USP514: Relevant issues

Throughout the semester we will find a slew of articles related to sustainable urban development. Here are a few.

1. The Food Justice discussion on Philosophy Talk, Feb 3, 2015.

2. “America’s Infrastructure Is Slowly Falling Apart.” Feb 2, 2015, Vice. We have enjoyed two generations as a “developed” country. But most of our hard infrastructure lasts only 2-3 generations. It turns out that we could choose to become a less-wealthy, second-rate country by persistently refusing to even maintain the infrastructure we have already built. But can planners convince a tax-hostile public to pay for the infrastructure that will remain the backbone of local economic growth?

3. The OpenGov website. The internet was originally a government project (ARPANET), so it should be no surprise that it is superbly suited to provide massive amounts of public data to the public. That said, public agencies haven’t been consistently good at organizing their own data even for their own use. OpenGov is not just advocating the facilitation of public access to local-agency spending, but also improving the data-organization of local governments for themselves.

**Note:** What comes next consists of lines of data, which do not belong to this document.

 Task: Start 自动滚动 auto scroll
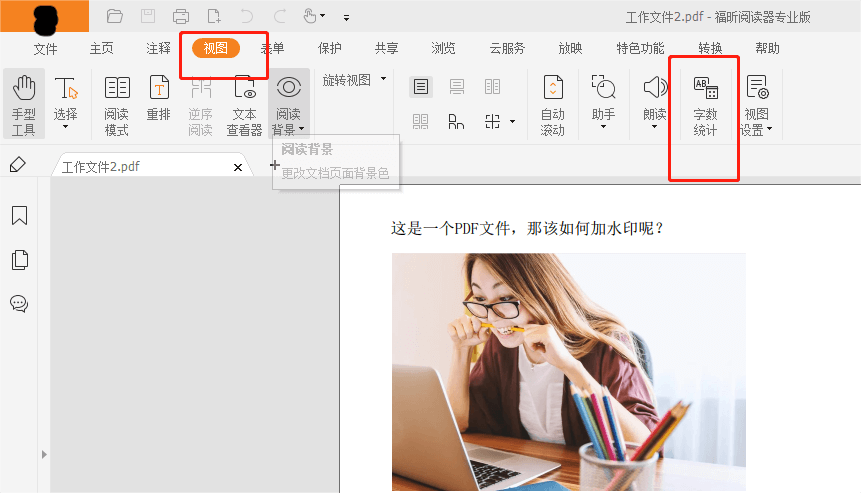(x=553, y=104)
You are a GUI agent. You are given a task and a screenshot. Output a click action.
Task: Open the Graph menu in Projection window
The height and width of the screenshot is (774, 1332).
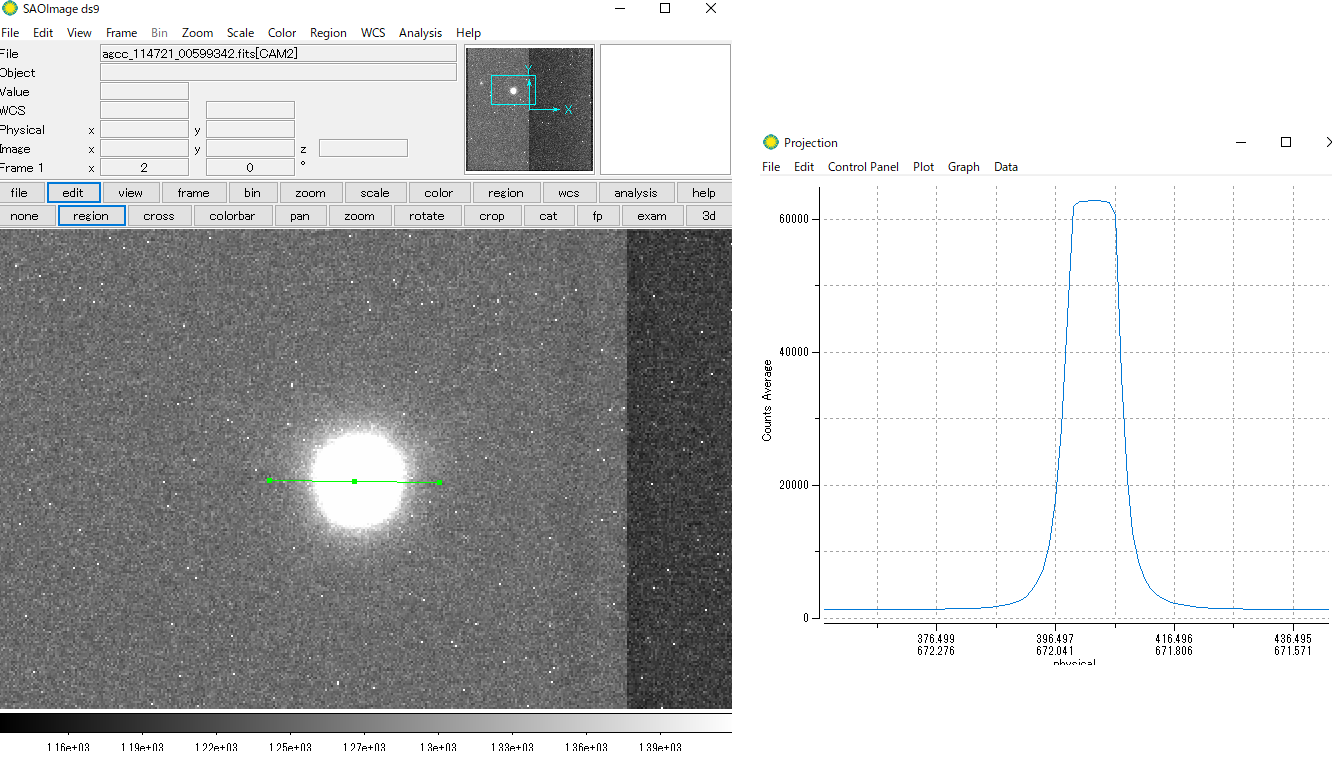point(963,167)
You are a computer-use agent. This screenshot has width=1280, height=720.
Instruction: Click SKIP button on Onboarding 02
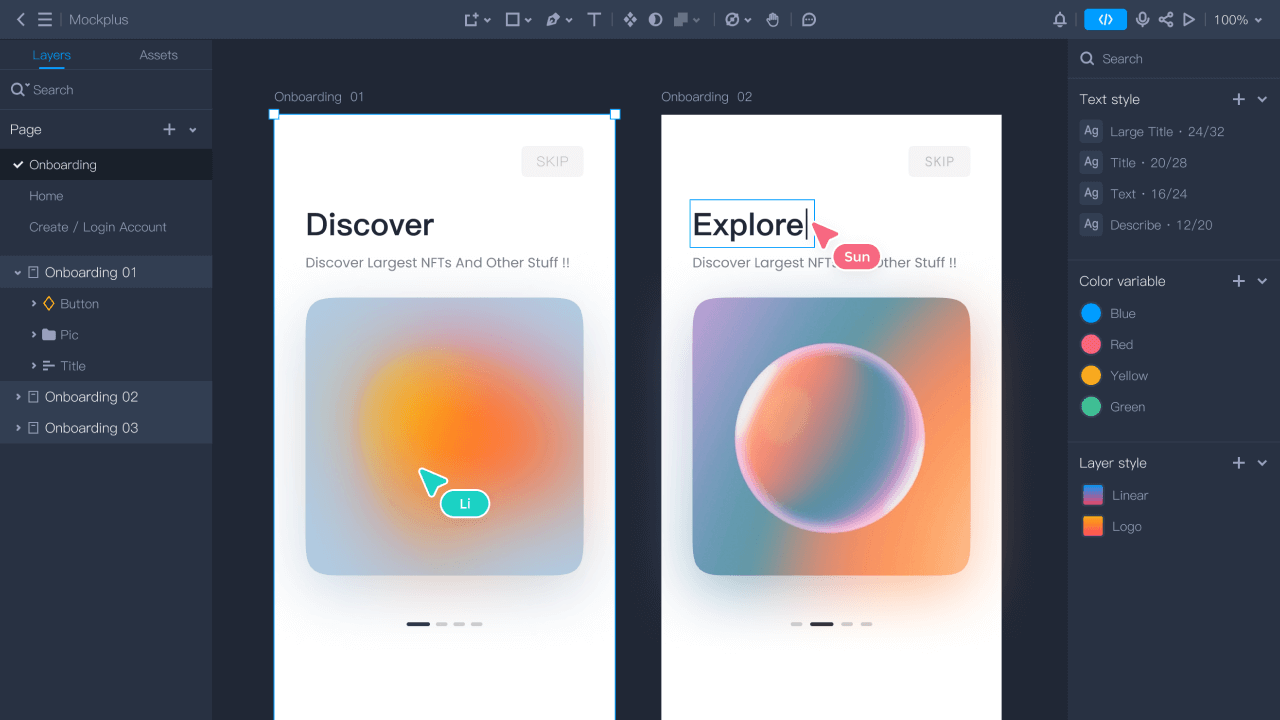(939, 162)
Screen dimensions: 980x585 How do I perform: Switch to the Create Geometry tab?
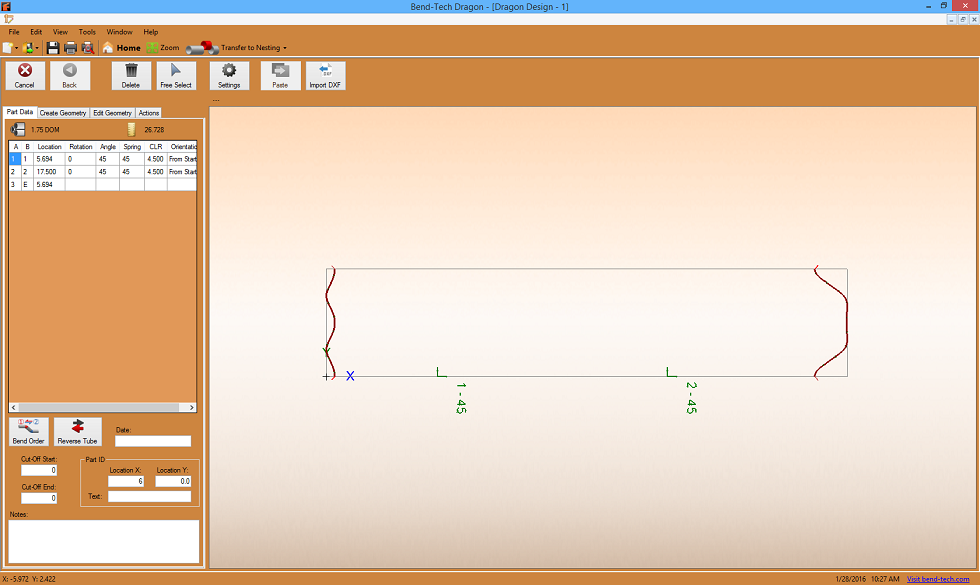(63, 113)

4. Examples of what can be done with GIS maps. Two examples from San Francisco: one shows evictions that have occurred due to passage of the Ellis Act. The second, from Dan Howard, is an interactive transit service map that enables you to query transit-rates and job-access from different location in the city.

5. Gentrification in California: it doesn’t just happen in the Bay Area. American Public Media’s “Marketplace” did an analysis of gentrification in Los Angeles centered at York and Figueroa streets. Check out the York & Fig website.

6. The CityLab website, hosted by the Atlantic magazine, frequently has articles relevant to this course. Today (Feb 4) they published an article comparing commute-patterns of Americans and Germans.